You also want to have a very strong understanding of EXACTLY how the tax break works. It can make a big difference. They all work differently on the state level.
[quote=anonymous]1) You have never made the affirmative decision to always do what is in the client's best interest no matter what. If you had, you would never have a dilemma. [/quote] I have to disagree here. I don't sell the Texas 529 plan to Texas residents (I usually use the Virginia plan for various reasons). Texas has no state income tax, so there is no reason to use the Texas plan. Am I not doing what is in the client's best interest? However, if Texas passes a state income tax, I would have a dilemma. Do I move the assets to a Texas plan, do I leave them there but have new contributions go to the Texas plan? Who knows. It seems to me that RayRay used other plans (probably for cheaper fees, better perfomance, who knows) because it was tax neutral to his clients. How is that bad?

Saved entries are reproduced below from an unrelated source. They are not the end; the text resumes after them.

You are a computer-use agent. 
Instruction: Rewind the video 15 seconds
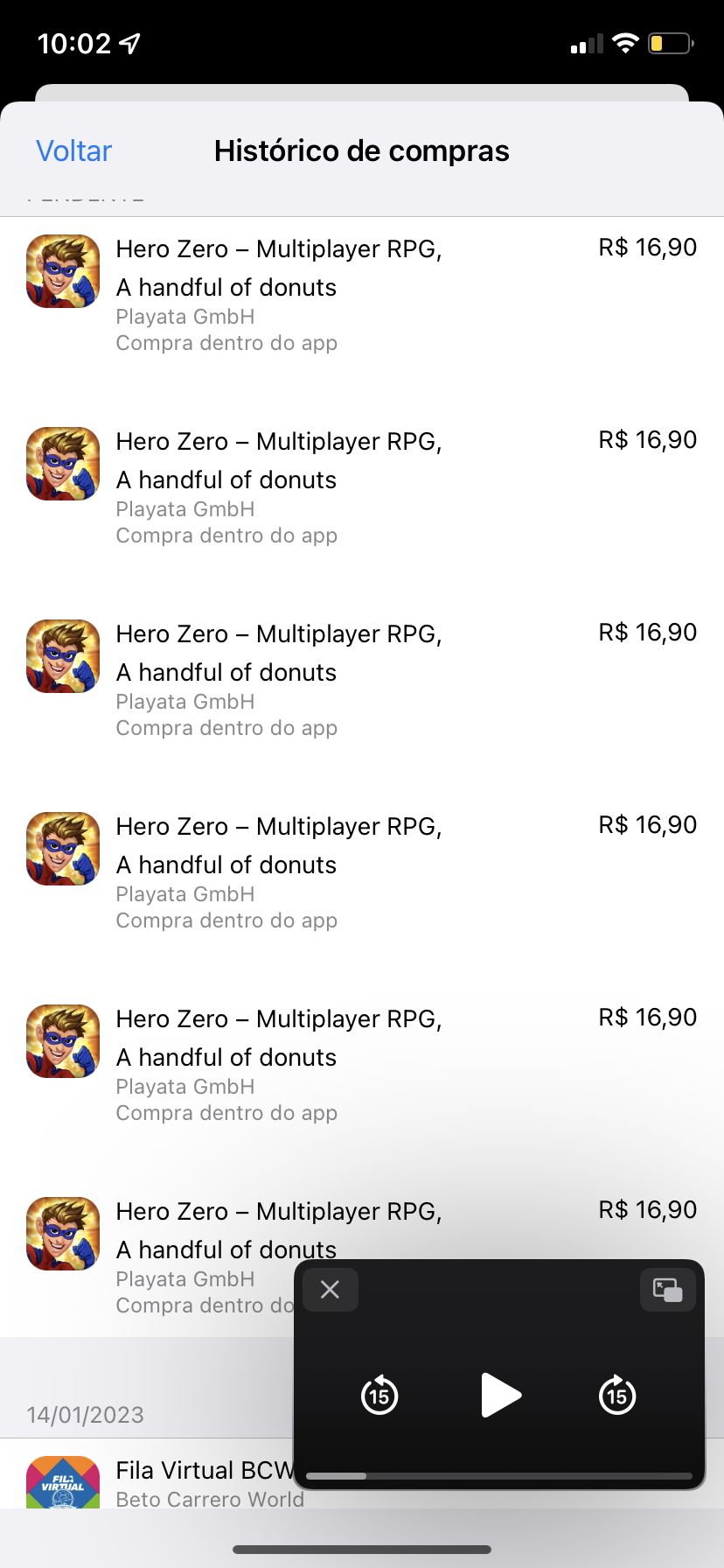coord(379,1395)
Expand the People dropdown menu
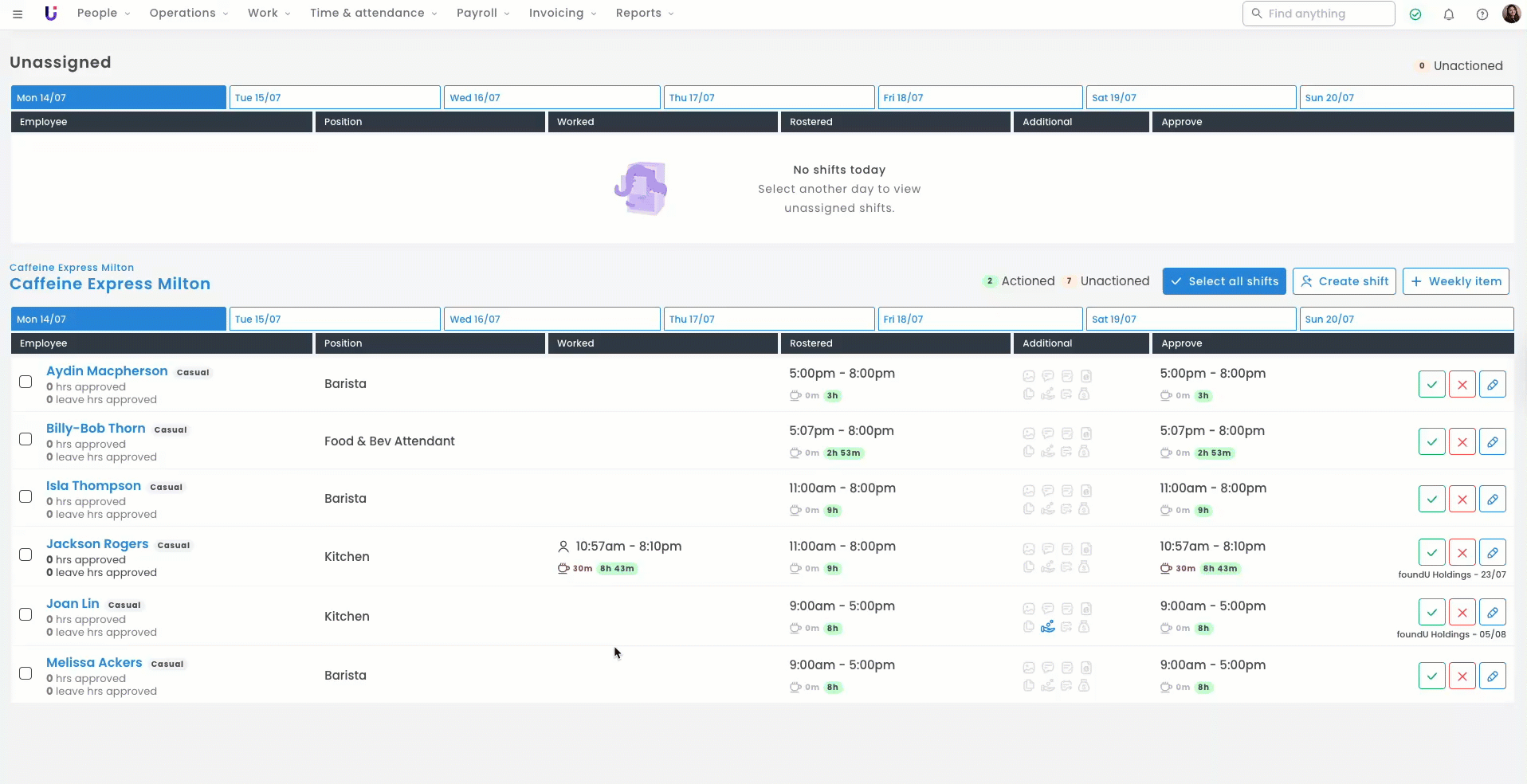Screen dimensions: 1527x784 pyautogui.click(x=103, y=14)
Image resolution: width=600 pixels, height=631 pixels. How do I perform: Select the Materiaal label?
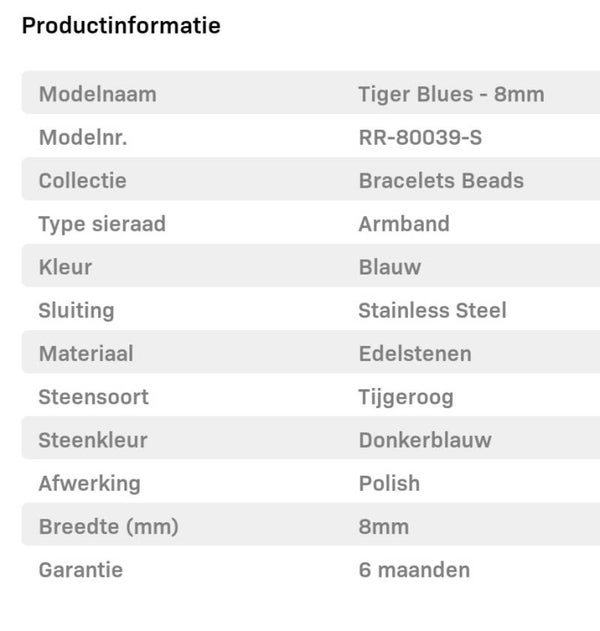86,353
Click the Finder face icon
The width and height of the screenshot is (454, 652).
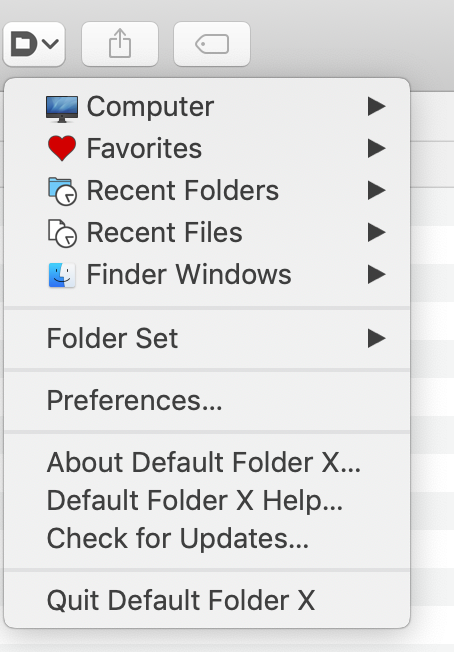click(62, 275)
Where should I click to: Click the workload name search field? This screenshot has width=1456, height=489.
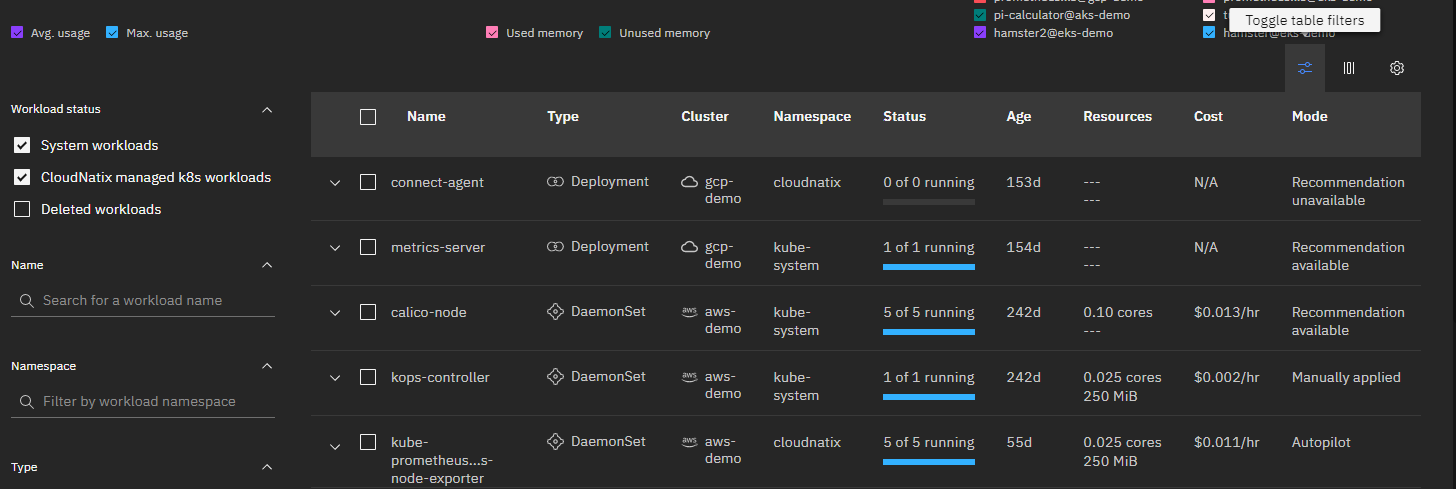point(150,301)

Anon, thanks for the heads up on state tax law. I will be sure to double check the recapture rules of each state. I appreciate it, as someone who doesn’t have to deal with the day-to-day of state income tax, I tend to think of it as a shadow of federal income tax. You reminded me this is a dangerous way to consider it! I appreciate it.
I must not have been clear in my post."However, if Texas passes a state income tax, I would have a dilemma." If you have made an affirmative decision to always do what is in your client's best interest, there is no dilemma. You'll figure out what is in your client's best interest and proceed accordingly. I'm not saying that deciding between a good plan with no tax deduction and a mediocre plan without one isn't a difficult decision. It is a tough decision. I'm speaking of ethical dilemmas and my point is that an affirmative decision to put the client first virtually eliminates all these dilemmas. It doesn't matter if we are talking 529 plans or anything else. If Texas passes a state income tax, or if you have a client in a state that has a deduction, you can still go out of state if that is what you think is best for the client. You just need to let them know that they are passing up the income tax break and they need an explanation of why the out of state plan is better for them. In one of my states, I used to always recommend that the client go out of state. In this same state, I now always recommend that they go in state due to changes in the plan. Often, I will recommend that the client buys both an in-state and out of state plan. We use the in-state to the extent that we can get the deduction and then do the rest out of state. Old Lady, It's nice to know that I gave some useful information. Unfortunately, with each state, you really have to invest the time to learn the ins and outs. It's not easy because if you call the plan, there is a decent chance that you will get wrong information from the person answering the phone.
All this just reiterates that we should follow any such recommendation with advice to clear the strategy with the client’s tax advisor to make sure it works as we expect. Heck, I’m a CPA, I do tax returns, and I STILL say that for all my clients that I don’t do tax returns for (which is 95% of them).
Not to be too flip about it, but is your advice worth the $200 tax break? You certainly have to disclose the issue, but I don’t think that means you always have to use the state plan.I have used my state's plan (probably 75% of the time), but due to breakpoints it is frequently a wash between that plan or something with American or whatever fund family they have investments with. I don't think it is automatically in the client's best interest to go somewhere else. When they decide to move to moneymarket in January of 03, you aren't going to be there to advise them. When they decide to go 100% in the aggressive growth in January of 2000, you aren't going to be there to advise them. I agree the tax break is an issue, but it is by no means the only issue, or even the most potentially expensive issue.